The other reason it might be considered successful would be connected to the ‘why did you start it?’ question. Because I love to write, I was doing a job in which I never got to write and seeeeester had a very good and popular blog, and set me up with mine. I didn’t really know what blogging was, but it satisfied my need to write, so I did it. And that’s it really. Writing is one of the only things I’m really good at. That’s why I do it for a living now. And I still love it. I’m very lucky.
So it’s luck and diligence and consistency and doing it for a bloody long time, basically.
driedfrog asks: What’s your favourite section in the supermarket and why?
The exit? I sodding hate shopping. I mean, I love food, but I hate making decisions, and I hate slow people trying to make decisions with trolleys parked straight across the whole aisle. With a screaming child in it.
Seriously, though? Probably the pickles aisle. Pickles, sauces, condiments, salad dressings and spicy sauce.
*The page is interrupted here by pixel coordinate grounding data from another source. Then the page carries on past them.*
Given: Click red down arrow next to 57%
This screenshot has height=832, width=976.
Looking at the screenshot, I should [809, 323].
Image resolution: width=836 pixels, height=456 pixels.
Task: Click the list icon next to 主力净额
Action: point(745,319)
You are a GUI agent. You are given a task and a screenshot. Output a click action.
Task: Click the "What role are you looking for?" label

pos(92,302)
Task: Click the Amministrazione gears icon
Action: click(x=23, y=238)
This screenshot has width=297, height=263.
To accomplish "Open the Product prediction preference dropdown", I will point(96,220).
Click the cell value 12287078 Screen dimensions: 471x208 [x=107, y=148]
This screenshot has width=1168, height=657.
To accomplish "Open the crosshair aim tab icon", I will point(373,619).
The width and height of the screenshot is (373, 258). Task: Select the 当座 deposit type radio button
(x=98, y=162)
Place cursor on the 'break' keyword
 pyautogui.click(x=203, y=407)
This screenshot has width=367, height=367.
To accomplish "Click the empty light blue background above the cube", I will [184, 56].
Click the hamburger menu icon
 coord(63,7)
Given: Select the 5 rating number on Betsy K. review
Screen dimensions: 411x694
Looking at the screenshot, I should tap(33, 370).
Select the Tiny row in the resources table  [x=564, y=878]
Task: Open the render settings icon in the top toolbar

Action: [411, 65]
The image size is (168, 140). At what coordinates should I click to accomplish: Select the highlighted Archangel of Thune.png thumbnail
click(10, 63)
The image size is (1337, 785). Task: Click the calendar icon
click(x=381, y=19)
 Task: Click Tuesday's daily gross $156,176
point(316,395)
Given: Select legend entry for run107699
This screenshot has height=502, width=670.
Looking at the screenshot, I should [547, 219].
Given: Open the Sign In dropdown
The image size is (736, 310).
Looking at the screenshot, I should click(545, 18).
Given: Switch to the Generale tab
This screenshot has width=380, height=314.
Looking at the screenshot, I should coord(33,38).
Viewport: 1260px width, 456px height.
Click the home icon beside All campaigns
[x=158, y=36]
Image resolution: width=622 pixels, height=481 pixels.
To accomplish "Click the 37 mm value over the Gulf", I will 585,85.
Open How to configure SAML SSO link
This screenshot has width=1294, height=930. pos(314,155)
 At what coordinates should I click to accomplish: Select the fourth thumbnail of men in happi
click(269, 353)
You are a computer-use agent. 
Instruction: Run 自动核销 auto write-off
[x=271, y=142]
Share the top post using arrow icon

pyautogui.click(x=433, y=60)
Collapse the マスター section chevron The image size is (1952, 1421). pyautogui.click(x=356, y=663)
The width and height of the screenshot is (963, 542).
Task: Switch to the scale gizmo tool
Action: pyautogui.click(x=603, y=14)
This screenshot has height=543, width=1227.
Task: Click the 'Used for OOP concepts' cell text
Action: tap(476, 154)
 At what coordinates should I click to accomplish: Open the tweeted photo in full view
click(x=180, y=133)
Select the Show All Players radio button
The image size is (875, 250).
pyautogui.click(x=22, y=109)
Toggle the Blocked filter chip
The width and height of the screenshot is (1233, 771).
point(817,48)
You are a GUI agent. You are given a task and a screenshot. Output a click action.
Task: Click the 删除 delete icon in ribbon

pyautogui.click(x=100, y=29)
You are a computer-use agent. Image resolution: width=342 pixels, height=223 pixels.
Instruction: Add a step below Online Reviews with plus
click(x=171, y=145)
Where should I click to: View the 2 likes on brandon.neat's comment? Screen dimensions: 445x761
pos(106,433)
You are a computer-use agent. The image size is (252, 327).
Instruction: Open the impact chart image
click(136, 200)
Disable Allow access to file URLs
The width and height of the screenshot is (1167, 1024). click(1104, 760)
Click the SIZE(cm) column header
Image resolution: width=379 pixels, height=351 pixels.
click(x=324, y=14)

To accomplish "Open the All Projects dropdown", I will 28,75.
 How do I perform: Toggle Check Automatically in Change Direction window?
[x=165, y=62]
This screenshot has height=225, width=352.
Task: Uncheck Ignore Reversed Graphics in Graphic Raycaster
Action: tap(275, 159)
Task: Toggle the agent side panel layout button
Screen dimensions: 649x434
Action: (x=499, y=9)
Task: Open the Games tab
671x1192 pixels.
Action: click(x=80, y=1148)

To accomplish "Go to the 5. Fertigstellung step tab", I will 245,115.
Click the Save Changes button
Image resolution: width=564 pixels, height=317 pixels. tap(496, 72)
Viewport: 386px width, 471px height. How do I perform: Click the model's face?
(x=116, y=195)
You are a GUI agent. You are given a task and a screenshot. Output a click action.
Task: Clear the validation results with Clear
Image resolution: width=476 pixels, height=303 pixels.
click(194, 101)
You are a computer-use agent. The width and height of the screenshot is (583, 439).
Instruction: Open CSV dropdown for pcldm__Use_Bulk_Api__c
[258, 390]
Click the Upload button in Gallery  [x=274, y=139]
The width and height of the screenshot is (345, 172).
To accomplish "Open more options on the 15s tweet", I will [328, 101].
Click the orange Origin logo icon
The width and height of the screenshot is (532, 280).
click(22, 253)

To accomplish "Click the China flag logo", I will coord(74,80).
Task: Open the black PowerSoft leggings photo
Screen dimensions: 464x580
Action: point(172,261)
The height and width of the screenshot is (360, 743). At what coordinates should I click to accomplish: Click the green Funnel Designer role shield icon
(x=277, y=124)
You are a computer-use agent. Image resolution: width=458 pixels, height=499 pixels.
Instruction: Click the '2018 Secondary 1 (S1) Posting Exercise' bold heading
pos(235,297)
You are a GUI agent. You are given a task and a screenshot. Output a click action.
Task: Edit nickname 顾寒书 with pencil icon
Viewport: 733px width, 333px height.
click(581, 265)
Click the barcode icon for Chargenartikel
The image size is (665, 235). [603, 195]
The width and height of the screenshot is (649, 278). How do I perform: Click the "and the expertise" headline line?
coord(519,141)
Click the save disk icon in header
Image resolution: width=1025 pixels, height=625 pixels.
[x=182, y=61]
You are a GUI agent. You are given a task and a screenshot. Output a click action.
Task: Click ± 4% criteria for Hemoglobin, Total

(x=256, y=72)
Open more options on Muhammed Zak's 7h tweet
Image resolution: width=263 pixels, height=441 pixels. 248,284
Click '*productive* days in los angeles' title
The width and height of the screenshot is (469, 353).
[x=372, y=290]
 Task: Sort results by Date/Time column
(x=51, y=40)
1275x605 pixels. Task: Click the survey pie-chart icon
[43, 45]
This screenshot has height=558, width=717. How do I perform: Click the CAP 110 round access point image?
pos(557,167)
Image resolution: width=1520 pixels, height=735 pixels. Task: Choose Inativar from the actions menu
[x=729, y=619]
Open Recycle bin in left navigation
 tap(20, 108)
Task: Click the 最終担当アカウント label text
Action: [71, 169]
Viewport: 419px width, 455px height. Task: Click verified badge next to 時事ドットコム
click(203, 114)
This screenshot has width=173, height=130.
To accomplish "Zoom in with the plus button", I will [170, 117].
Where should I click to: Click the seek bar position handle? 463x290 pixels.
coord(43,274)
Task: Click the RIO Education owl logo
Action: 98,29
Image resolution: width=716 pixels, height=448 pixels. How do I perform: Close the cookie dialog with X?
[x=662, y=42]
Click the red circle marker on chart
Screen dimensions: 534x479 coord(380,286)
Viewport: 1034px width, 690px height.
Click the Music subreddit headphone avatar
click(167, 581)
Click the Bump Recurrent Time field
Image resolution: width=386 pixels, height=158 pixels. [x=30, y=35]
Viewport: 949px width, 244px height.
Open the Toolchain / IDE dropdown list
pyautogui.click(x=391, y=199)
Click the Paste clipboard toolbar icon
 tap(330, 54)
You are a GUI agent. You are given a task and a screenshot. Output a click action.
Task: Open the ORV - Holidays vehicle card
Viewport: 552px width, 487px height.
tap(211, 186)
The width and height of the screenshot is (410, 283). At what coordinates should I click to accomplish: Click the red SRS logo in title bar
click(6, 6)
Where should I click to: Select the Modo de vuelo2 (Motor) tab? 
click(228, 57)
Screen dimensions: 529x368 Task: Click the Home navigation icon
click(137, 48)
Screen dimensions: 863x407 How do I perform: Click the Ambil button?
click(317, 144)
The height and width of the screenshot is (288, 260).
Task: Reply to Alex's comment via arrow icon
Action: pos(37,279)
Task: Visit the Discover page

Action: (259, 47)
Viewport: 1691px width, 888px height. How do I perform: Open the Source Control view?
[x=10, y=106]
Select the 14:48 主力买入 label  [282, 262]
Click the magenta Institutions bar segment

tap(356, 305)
I’m drooling at the thought.
NRG asked: If you did happen to be the owner of a set of hideous plastic meerkats on springs, what would you do with them?
Why, I would buy 9 MORE sets and create a herd. How cool would THAT be?
OR, I would spend a lot of time and money giving them light-up-in-the-dark eyes and motion sensors and then make it so they could tell if someone was entering the garden, and then make it so they would all turn at once, suddenly all their eyes would light up and they would turn, en masse, and follow whoever it was as they walked down the path. It would freak people out and be cool.
End of.
Katrina asked: Where was it you visited in your “hello y’all” post? Being from the south, I was just curious…
I was visiting Lower Alabama as part of the US Department of Commerce push to get tourism back to the Gulf Coast region after, coincidentally, Katrina. I was staying in Mobile, Gulf Shores, and being shown around the Bon Secour Bay area. And I really liked it, a lot. An incredibly friendly and beautiful area. I was meant to be on a ‘wildlife’ tour, and would have been too if the 9 inches of rain in the first 48 hours we were there hadn’t sent all the beasties and birdies hiding. I would love to go back. I probably wouldn’t visit so many military museums if I was choosing my own itinerary, but, you know, when someone else decides what you’re doign, that is just what you do.
You can find an article about the trip here, and all my pictures here. Why, K, where you from?
Genevieve asked: What is the point of wearing matching socks?
There is no point. No one cares. Only an idiot would attempt it.
The socks are against us, the washing machine is on the side of the socks, and most importantly, no one cares.
Right - I am going to have to finish this in the morning because I am falling asleep. Hurrah. In morning. Hurrah.
THE NEXT DAY: EVENING.
Alright, so when I said ‘morning’, I clearly meant ‘evening’. I will finish it this evening. Busy day.
LATER STILL: Miss T asked if I’d like to come round for tea?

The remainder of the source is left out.